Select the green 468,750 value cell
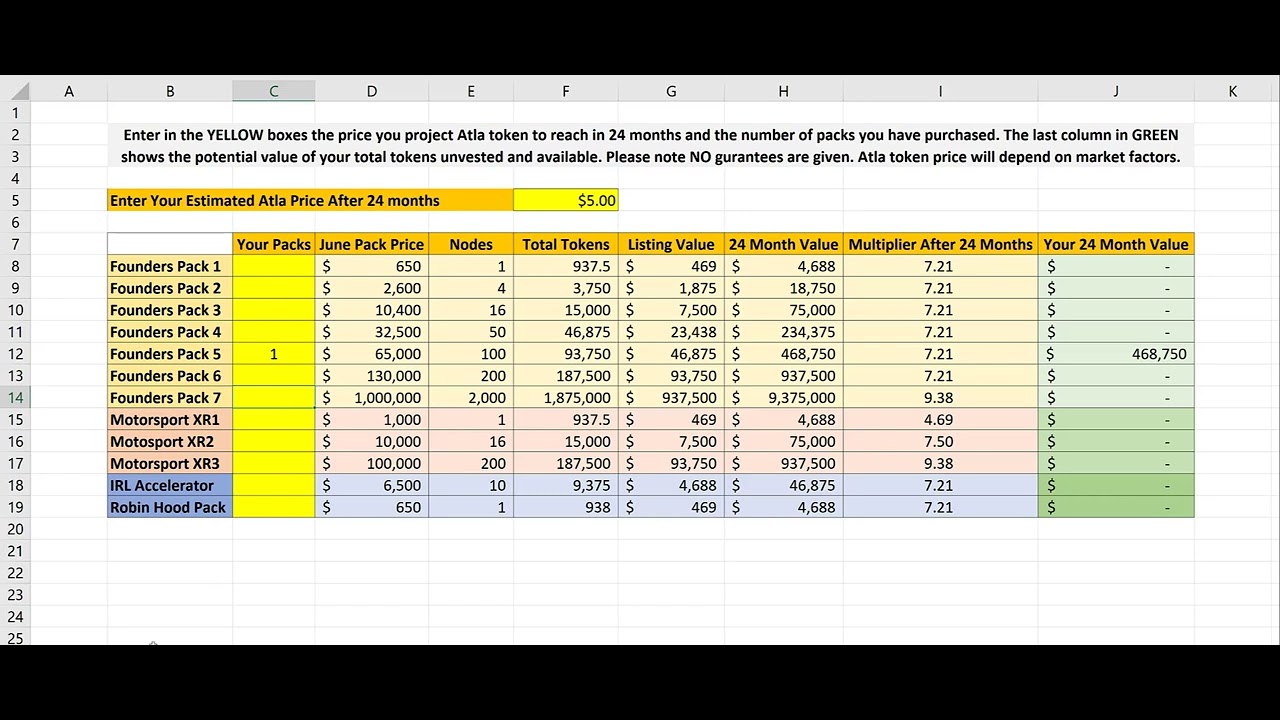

═══

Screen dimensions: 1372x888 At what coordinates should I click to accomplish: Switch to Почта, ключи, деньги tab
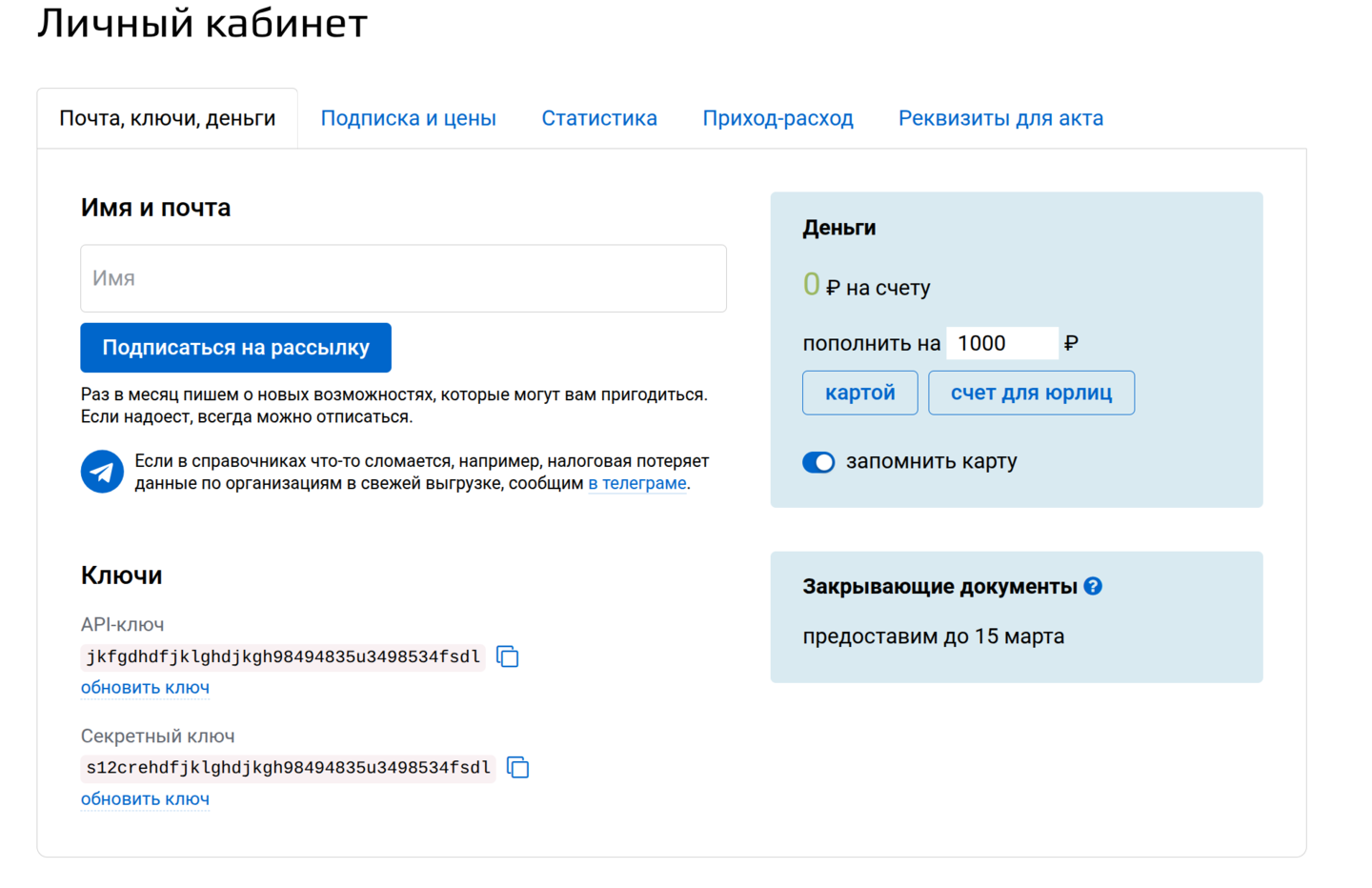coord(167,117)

═══

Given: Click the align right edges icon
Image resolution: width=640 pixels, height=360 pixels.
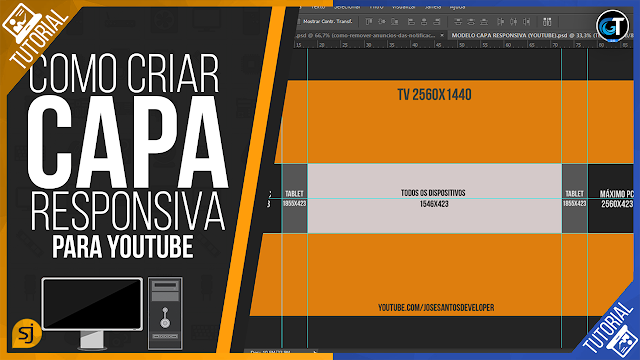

═══

> _Your goal_
Copy the listing above word for word, starting at the line that contains "Screen dimensions: 1372x888" and ending after the line that contains "coord(167,117)". Leave out the pictures.

> _Task solution_
Screen dimensions: 1372x888 At what coordinates should I click to accomplish: Switch to Почта, ключи, деньги tab
coord(167,117)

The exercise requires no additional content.